Virginia is a firm believer in teaching children about God early in life. When parents tell her they are not sure they should force their children to go to church, she is amazed "You make them go to school. The most important thing in their life is their relationship with God and then everything else falls into place."

She fears that "American kids are cheated by abundance - they don't have any wants. They don't even think about God blessing us - they take it all for granted."

Even during the 21 years that she raised her children without a husband or the father of her children she never lost her faith in God. She remembers praying to God asking Him why this happened to her and what she did wrong. But she realized that was not the case at all. "God knows us and has a plan for us."

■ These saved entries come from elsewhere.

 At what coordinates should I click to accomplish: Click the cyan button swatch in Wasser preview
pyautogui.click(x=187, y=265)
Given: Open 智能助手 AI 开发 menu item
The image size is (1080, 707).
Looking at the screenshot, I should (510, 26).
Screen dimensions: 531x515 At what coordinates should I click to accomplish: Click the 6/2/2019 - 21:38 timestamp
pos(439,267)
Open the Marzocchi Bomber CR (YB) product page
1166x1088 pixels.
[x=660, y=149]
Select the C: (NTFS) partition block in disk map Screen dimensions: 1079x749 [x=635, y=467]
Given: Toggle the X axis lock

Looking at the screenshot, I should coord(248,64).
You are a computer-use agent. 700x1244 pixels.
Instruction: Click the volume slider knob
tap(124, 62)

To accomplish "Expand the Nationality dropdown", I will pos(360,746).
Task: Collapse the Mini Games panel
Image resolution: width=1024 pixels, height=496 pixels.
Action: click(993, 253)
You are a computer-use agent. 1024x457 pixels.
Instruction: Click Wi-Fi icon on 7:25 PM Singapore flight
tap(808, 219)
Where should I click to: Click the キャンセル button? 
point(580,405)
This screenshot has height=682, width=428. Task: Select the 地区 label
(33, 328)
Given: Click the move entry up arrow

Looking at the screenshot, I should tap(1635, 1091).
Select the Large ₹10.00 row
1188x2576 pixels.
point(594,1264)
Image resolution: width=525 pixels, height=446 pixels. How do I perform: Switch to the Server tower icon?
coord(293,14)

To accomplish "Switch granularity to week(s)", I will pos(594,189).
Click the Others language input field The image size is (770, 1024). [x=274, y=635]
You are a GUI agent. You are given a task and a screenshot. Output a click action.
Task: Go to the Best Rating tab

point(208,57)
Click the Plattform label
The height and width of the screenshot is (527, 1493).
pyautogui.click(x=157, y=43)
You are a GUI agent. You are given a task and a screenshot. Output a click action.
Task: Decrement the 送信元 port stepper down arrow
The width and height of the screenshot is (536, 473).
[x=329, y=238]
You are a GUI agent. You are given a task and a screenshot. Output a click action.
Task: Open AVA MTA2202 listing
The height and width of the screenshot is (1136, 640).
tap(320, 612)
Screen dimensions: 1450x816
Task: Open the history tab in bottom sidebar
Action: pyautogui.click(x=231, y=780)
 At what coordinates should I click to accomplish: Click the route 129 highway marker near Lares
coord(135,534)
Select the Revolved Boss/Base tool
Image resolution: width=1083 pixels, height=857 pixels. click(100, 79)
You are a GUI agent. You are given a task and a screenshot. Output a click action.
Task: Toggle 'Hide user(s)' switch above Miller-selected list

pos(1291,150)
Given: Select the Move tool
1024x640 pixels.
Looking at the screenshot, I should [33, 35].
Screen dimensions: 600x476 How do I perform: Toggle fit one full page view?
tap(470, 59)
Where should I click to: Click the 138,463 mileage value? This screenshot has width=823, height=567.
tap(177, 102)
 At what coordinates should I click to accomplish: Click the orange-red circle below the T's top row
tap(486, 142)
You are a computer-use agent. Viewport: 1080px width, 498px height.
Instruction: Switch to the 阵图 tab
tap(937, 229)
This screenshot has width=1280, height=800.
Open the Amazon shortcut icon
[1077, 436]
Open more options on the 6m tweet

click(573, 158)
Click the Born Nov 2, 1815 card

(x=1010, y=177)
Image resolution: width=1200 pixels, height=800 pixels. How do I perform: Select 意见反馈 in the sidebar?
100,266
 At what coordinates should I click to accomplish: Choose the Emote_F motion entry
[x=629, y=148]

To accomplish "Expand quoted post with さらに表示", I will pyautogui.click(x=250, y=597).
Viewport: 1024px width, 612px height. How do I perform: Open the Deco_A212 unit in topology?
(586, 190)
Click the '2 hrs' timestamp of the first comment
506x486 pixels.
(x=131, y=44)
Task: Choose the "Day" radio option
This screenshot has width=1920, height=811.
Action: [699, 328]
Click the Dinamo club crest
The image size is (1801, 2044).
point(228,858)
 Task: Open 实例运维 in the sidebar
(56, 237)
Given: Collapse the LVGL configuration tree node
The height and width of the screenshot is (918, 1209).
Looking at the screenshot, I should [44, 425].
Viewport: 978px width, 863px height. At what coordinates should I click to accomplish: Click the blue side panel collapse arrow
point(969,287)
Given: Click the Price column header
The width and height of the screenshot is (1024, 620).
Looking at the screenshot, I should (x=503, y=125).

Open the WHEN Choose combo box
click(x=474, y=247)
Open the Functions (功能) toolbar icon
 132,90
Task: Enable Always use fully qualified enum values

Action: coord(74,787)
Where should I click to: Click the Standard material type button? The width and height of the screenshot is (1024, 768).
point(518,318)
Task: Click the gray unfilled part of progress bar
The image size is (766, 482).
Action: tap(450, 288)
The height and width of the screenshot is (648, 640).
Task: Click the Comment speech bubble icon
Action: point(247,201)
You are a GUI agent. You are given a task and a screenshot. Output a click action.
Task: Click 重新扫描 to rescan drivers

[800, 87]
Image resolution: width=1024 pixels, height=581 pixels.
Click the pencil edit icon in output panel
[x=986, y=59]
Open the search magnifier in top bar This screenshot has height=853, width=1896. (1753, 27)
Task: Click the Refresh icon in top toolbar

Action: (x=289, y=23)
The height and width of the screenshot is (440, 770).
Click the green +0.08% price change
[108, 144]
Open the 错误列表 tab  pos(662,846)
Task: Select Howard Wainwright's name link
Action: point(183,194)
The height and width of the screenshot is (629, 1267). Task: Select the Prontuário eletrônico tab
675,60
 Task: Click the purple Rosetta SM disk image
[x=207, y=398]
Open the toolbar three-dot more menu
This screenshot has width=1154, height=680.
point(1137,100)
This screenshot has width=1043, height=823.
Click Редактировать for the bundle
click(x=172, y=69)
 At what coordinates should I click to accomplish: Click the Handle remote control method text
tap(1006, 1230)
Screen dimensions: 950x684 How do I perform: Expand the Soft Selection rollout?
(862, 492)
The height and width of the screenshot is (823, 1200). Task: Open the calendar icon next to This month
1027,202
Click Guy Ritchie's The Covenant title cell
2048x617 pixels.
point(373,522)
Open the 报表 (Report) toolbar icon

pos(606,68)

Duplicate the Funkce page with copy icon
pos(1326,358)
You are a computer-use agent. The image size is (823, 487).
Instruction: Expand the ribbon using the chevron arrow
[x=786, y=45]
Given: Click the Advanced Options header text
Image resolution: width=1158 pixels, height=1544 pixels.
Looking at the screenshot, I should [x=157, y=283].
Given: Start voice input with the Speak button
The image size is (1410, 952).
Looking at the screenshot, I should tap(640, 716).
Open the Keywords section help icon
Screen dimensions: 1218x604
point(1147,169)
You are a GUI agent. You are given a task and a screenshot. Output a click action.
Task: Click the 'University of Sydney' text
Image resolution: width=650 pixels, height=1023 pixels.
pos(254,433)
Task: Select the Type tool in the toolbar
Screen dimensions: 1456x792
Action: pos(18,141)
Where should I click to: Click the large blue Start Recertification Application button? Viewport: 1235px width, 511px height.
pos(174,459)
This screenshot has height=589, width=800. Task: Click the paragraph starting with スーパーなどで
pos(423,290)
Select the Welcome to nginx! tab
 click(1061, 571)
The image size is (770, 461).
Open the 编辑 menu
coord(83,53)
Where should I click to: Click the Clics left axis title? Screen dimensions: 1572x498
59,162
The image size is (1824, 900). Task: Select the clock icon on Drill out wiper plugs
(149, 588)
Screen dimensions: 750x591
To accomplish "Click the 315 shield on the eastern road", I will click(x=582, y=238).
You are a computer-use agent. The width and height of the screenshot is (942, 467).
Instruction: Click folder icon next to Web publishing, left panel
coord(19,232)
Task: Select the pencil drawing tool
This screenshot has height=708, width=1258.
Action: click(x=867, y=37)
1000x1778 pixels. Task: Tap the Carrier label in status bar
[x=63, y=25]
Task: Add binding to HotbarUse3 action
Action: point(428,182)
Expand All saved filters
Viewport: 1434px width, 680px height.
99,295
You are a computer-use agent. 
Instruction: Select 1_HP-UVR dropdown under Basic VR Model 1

Sometimes she and Herb wonder aloud why they didn't meet years ago, but in reality, they know it is part of God's plan. Without their first marriages, they would not have had the children they had. She is also not sure Herb would have been interested in her at that time.

"I had a set of rules and he was a very romantic guy - so we approached things differently. And he didn't become a Christian until 1975. Before that, he was happy-go-lucky guy who made a lot of money. But there is more to life than money. Just look at what is going on in Kenya… I'm a firm believer that God blesses us with money not so much to get all the beautiful things… but to help other people and that's what we try to do."

You have certain principles in life and I think what you have to do is stand up for what's right. People often ask her why she doesn't help the poor in this country and she is ready with an answer. "The poor in this country have a home, have food, have a car, have television. In a third world country, that is upper middle class."

Many people are blessed in many ways. Some have talent, some have beauty, some have money. Some seem to have it all. The story of one's success is not based on their blessings but rather on what they choose to do with those blessings.

Virginia Marti Veith in 2008 - photo by Debbie Hanson


Virginia Marti Veith is one of the people you would say has it all. She has chosen to share her blessings wherever possible. It is easy for some to write a check or make a donation of some kind to a charity.

Virginia, who has lived in New York and Paris and been at the very top of the design world, does not just write a check from atop an ivory tower. She goes to Kenya and holds the hands of orphaned children and gives them food, medicine and education. She brings them hope in the form of a relationship with God.

She takes the blessings she has received and shares them at every opportunity. We all leave our mark on the world as we pass through. Virginia Marti-Veith's mark is filled with God's grace and blessings and will profit those who have met her for many years after she is gone.


Congratulations to Virginia Marti Veith who was named ClevelandWomen.com Mother of the Year for 2008 for her role as mother of 8, grandmother of 27, great-grandmother of 5 and "mother" to dozens of children in Africa.